Source document

:::

Murder rates are falling in a majority of American cities

ON A HOT Wednesday afternoon the office of Chicago CRED, a charity run by Arne Duncan, a former secretary of education, is buzzing. In the car park and inside, dozens of workers dressed in bright vests reading “Peacekeeper” mill around. Each morning they meet at the squat building off 103rd Street in Roseland, a neighbourhood on the far South Side, to share information—who is arguing, what fights or gunshots have already been reported, where gangs might be feuding. The workers then spread out into the neighbourhood in an effort to stop shootings before they happen. By 2.30pm, the place is quiet.

According to Terrance Henderson, CRED’s outreach supervisor and a former gang member himself, this work helps explain why violence has dipped in the neighbourhood. “The summer has been going pretty well,” he says. “We had a horrible first quarter,” he adds, when three people were shot outside a Walmart and a local rapper was shot, starting a feud. But “We was able to stabilise that early in the spring.” So far this year, in Roseland and West Pullman, the areas the office covers, the number of murders is down by five compared with the same period last year, or by roughly 20%. Across Chicago, the number of murders counted by the police so far this year is down by about 5% compared with last year. Compared with 2021, when violence peaked, it is down by 20%.

It is not only Chicago (where the crime rate has, to the annoyance of residents, become a national obsession) in which violence appears to be falling. Surveys of the biggest cities suggest that murder rates are falling in a large majority of them this year. According to the Council on Criminal Justice, a research group, the homicide rate in 30 of America’s biggest cities was 9% lower in the first half of this year than last. Another survey of 109 cities tracked by AH Datalytics, a New Orleans-based analysis firm, shows a drop of 12% this year (see chart). Some of the biggest falls have been in cities that were especially hard-hit, such as Minneapolis. It is a hint that the wave of violence that rolled across America from the summer of 2020 may have crested.

:::

Assignment
Quote the passage of the article on falling murder rates starting at "According to Terrance" and ending at "down by 20%.". The listing that follows has no connection to the article on falling murder rates.

Information provided
:::

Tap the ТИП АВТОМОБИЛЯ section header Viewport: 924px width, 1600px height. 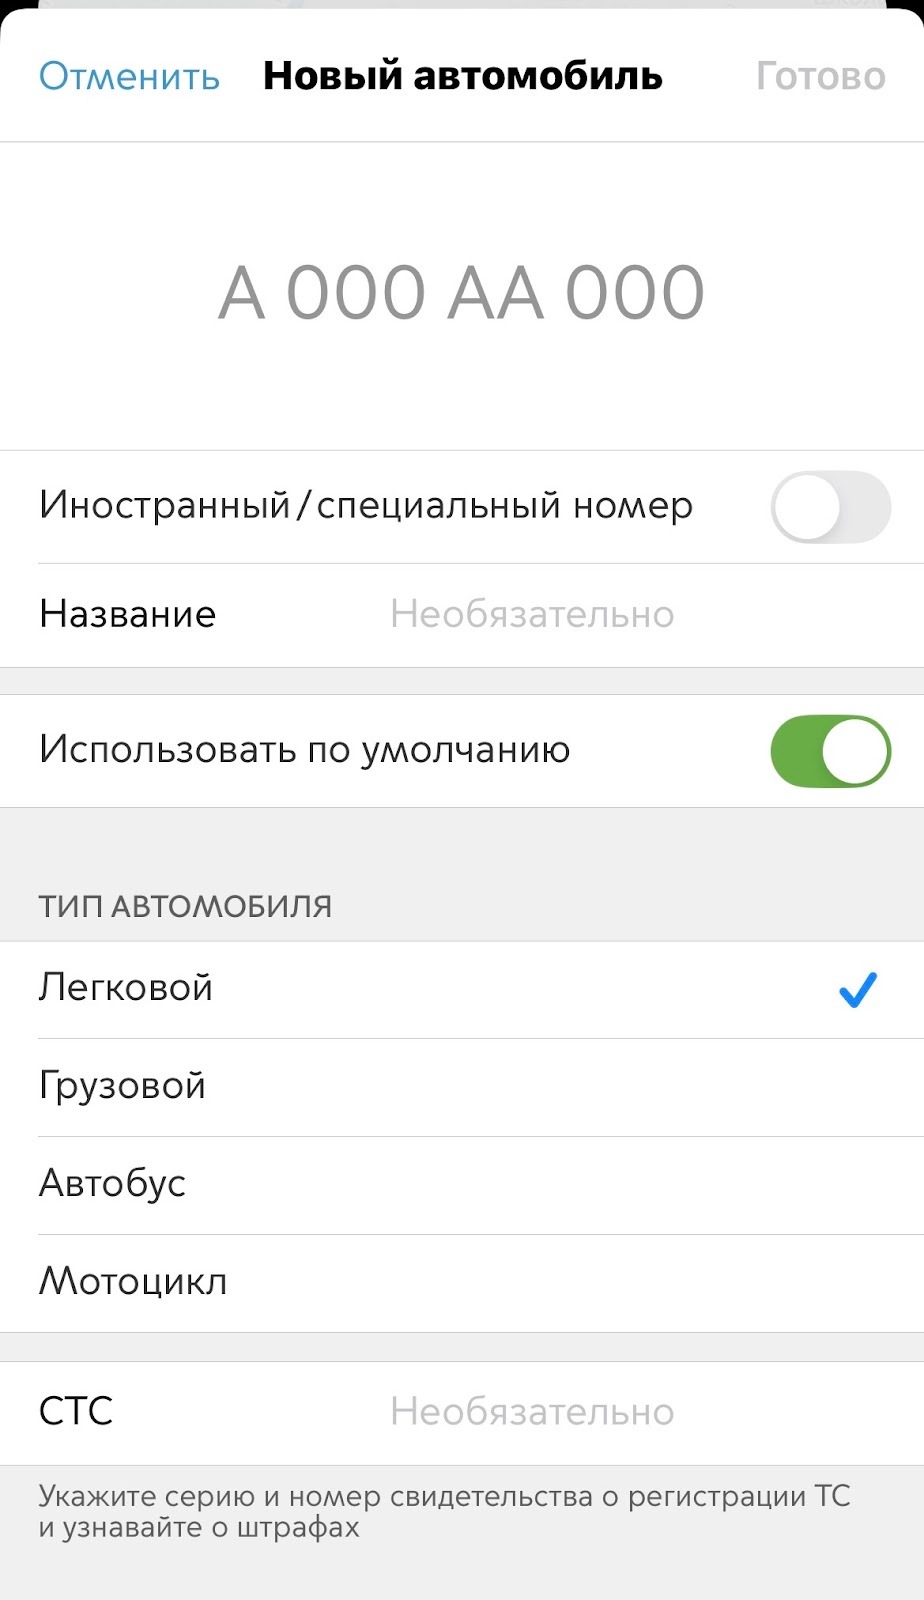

:::

Result
According to Terrance Henderson, CRED’s outreach supervisor and a former gang member himself, this work helps explain why violence has dipped in the neighbourhood. “The summer has been going pretty well,” he says. “We had a horrible first quarter,” he adds, when three people were shot outside a Walmart and a local rapper was shot, starting a feud. But “We was able to stabilise that early in the spring.” So far this year, in Roseland and West Pullman, the areas the office covers, the number of murders is down by five compared with the same period last year, or by roughly 20%. Across Chicago, the number of murders counted by the police so far this year is down by about 5% compared with last year. Compared with 2021, when violence peaked, it is down by 20%.